На этом фоне государство и СМИ стали подчеркнуто выделять хасидов, раввинат которых приобрел неформальный статус «главных евреев» страны. Да, по образованию эти люди, в основном приехавшие из-за рубежа, многократно превосходили выходцев из СССР. Да, за ними стояли и доныне стоят немалые деньги. Однако к советским и российским реалиям зарубежные деятели подчас относились без должного понимания. При этом ставка делалась иногда более на общение с церковными и светскими властями, чем на то, чтобы выслушать простых людей – в частности, тех, кто настаивает на статусе русского народа как государствообразующего или на восстановлении монархии.
Право русских православных христиан устраивать свою жизнь по собственным принципам никому не стоит игнорировать – при условии обеспечения достойной жизни национальных и религиозных меньшинств.

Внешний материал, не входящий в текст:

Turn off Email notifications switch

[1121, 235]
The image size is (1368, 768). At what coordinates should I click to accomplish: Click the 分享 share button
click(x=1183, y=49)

Точно так же нужно уважать подобное право любого другого народа – например, еврейского. И там, где он находится в большинстве – в Израиле – он, конечно, может организовывать общество на основе своей веры и своих политических ценностей, даже расходящихся с западными. Точно такое же право в своем государстве имеют русские, украинцы, грузины, другие христианские народы. Представителям некоторых иудейских групп могут не нравиться идеи православной монархии или христианской государственности. Но неверно допускать возможность религиозно и даже этнически сцементированного государства для себя – и отрицать ее для других. Можно, будучи атеистом, негативно воспринимать преподавание знаний о религии в школе. Но когда ты обеспечиваешь чуть ли не стопроцентное преподавание иудаизма в еврейских школах (финансируемых одновременно государством и серьезными спонсорами), одновременно выступая против преподавания основ Православия в школах обычных (а простые русские дети альтернативы им, как правило, не имеют), – то получается двойная бухгалтерия.
Вообще центральной темой русско-еврейских отношений является вопрос о том, считают ли евреи другие народы полностью равными себе, имеющими точно те же права на реализацию своего религиозно-общественного и политического выбора. Разные еврейские религиозные тексты и разные иудейские авторитеты говорят об этом по-разному. От прямого ответа некоторые раввины подчас пытаются уходить – но за них неплохо отвечают публицисты. Если равными нас не считают – нам надо прямо ответить, что в этом случае не стоит нас учить, как лучше устраивать собственную жизнь, и рассчитывать на искренность. Если мы равны хотя бы в чем-то – например, в исполнении «нерелигиозных» заповедей Моисеева закона, с 5-й по 10-ю – то стоит именно этой сферой ограничить наше сотрудничество, позволяя любому народу самостоятельно, безо всяких «общих правил», строить свою государственность и свою религиозно-политическую жизнь. На Межрелигиозном совете России приходилось обо всем этом мягко напоминать – когда, например, представители ФЕОР выступали против введения в школах «Основ православной культуры» (даже при параллельном введении для желающих основ культуры иудейской – которую, правда, в еврейских школах и так уже активно изучали).
Увы, в современных православно-иудейских отношениях в России недостает прямоты, искренности, проговоренности неудобных тем. Заданные мною вопросы – лишь некоторые из многих, которые как бы повисли в воздухе. С евреями советского воспитания их обсуждать можно – но таких людей во влиятельной части иудейской религиозной общины остается все меньше. Впрочем, доктринальный диалог никогда не был сильной частью христианско-иудейских контактов. Обычно он заходил в тупик, упираясь в непреодолимые вероучительные расхождения – просто потому, что сторонники нынешнего иудаизма вряд ли когда-либо примут Иисуса из Назарета как Богочеловека и Мессию. Христиане же изменят самой сути своей веры, если откажутся от такого взгляда на Него.